The minimal number of edges needed to connect $n$ vertices is $n-1$. Adding fewer than $n-1$ edges leaves at least two vertices in separate components; thus, the graph is disconnected. Adding $n-1$ edges can produce a spanning tree, which is connected. Adding more than $n-1$ edges still leaves the graph connected, but the game ends immediately upon reaching connectivity.

Each move adds one edge. Therefore, the game terminates precisely on the $(n-1)$-th move. If $n-1$ is odd, the first player makes the first, third, ..., $(n-1)$-th move. Consequently, the first player places the final edge that completes connectivity. If $n-1$ is even, the second player places this edge. Thus, for $n=4$, $n-1=3$ is odd, so the first player wins. For $n=5$, $n-1=4$ is even, so the second player wins. Similarly, $n=6$: $n-1=5$ odd, first player wins; $n=7$: $n-1=6$ even, second player wins; $n=8$: $n-1=7$ odd, first player wins.

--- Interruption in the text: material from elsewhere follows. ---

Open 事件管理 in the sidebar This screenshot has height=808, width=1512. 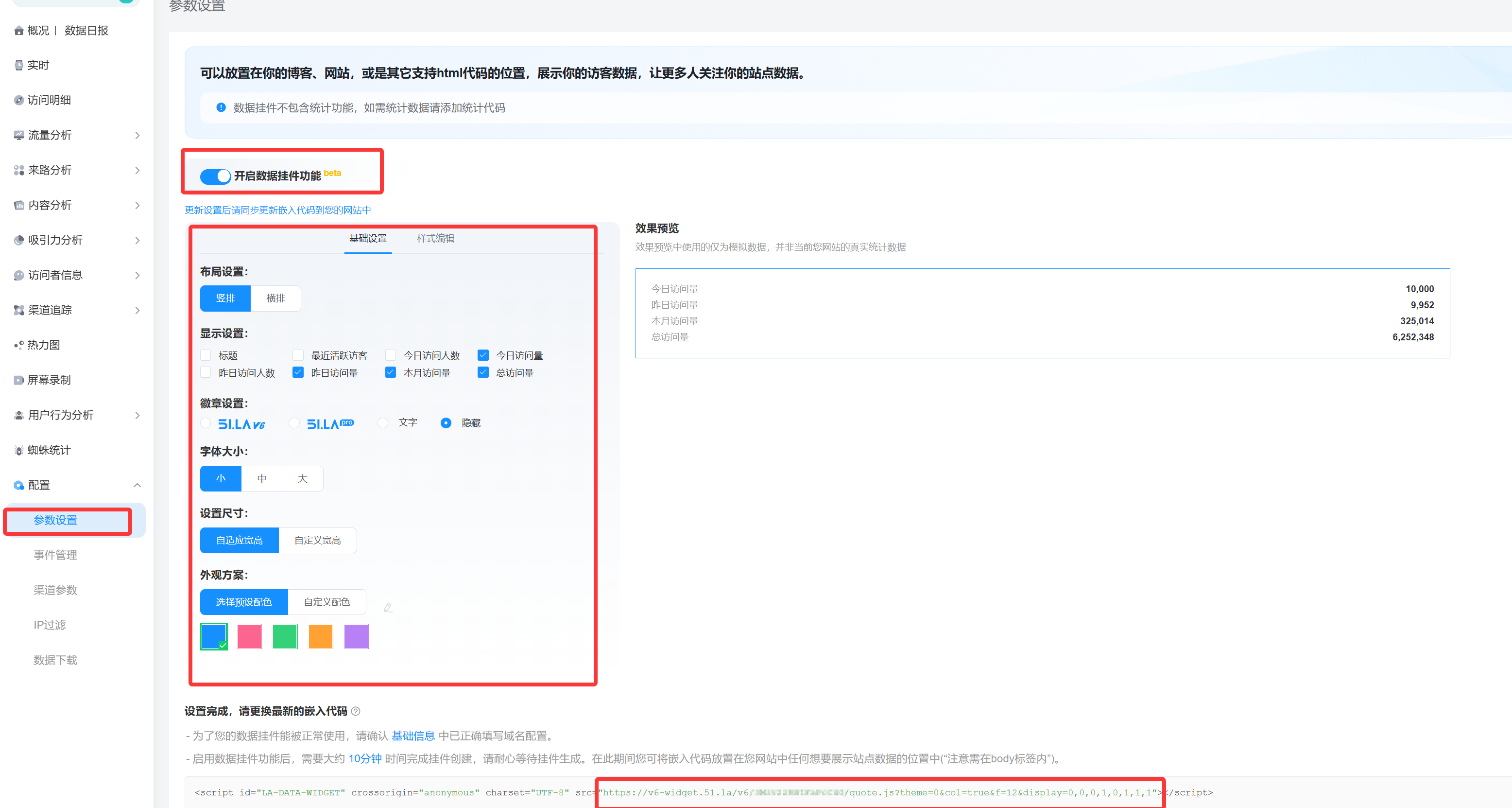[x=55, y=555]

For arbitrary $n$, the first player wins if $n-1$ is odd, and the second player wins if $n-1$ is even. Equivalently, the first player wins for even $n$, and the second player wins for odd $n$.

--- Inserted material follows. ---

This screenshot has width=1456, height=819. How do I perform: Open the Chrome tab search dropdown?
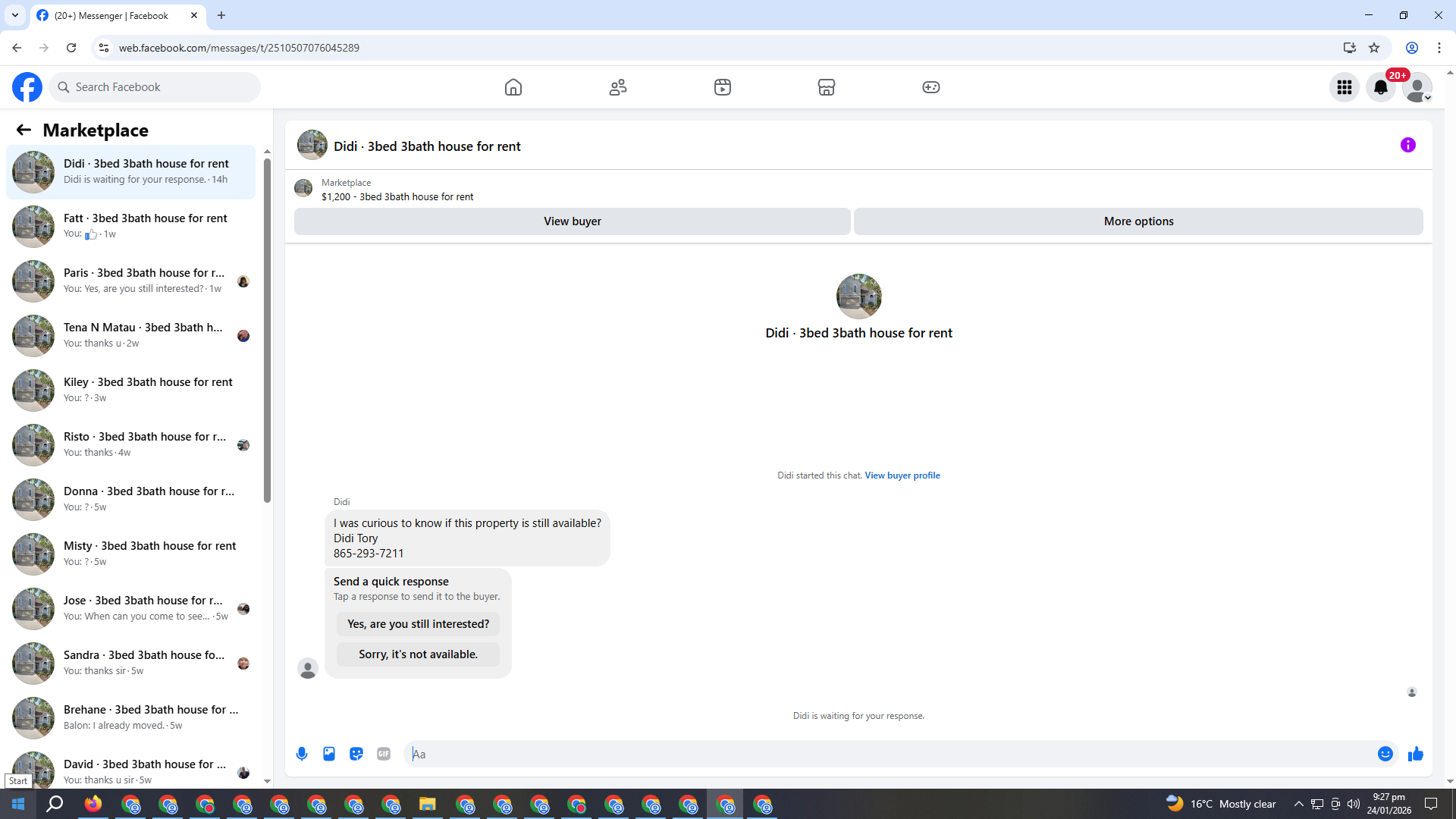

In the misère variant where the player who connects all exchanges loses, the winner is reversed: the first player wins if $n-1$ is even (odd $n$), and the second player wins if $n-1$ is odd (even $n$). This follows from the same parity argument: the player forced to make the $(n-1)$-th move loses.

For the removal variant, starting with a complete graph of $\binom{n}{2}$ edges, the last edge whose removal disconnects the graph is again the $(n-1)$-th from the end, counting backward. Removal proceeds symmetrically: the losing move is deleting the edge that reduces the graph to a spanning tree. The parity argument is preserved, so the winner for $n=4$ is the first player, $n=5$ the second, $n=6$ first, $n=7$ second, $n=8$ first. For arbitrary $n$, the first player wins if $n$ is even, the second if $n$ is odd.

This completes the proof.

Verification of Key Steps

The critical step is the claim that the game ends exactly after $n-1$ edges are placed. Testing small examples confirms this: $n=3$, edges needed $2$; indeed, first player wins. $n=4$, edges needed $3$, first player wins; $n=5$, edges needed $4$, second player wins. This pattern matches the parity reasoning. The possibility that a player could create connectivity before $n-1$ edges is excluded because any graph with fewer than $n-1$ edges has at least two disconnected components by the Handshaking Lemma and basic tree properties.

For the misère variant, reversing the winning condition correctly switches the parity-based winner. For removal, considering the last $\binom{n}{2}-(n-1)$ moves reduces the game to the same parity argument as addition. Explicit enumeration for $n=4$ and $n=5$ confirms the reasoning.

Alternative Approaches

An alternative is a recursive analysis of the game using Sprague-Grundy theory, treating each connected component as a nimber. This allows formalizing the winning strategy without relying solely on parity. However, the simpler spanning tree argument is preferable because it provides an immediate, transparent solution for arbitrary $n$ and scales naturally with the variants. Explicit nimber computation adds complexity without offering additional insight for the specific questions asked.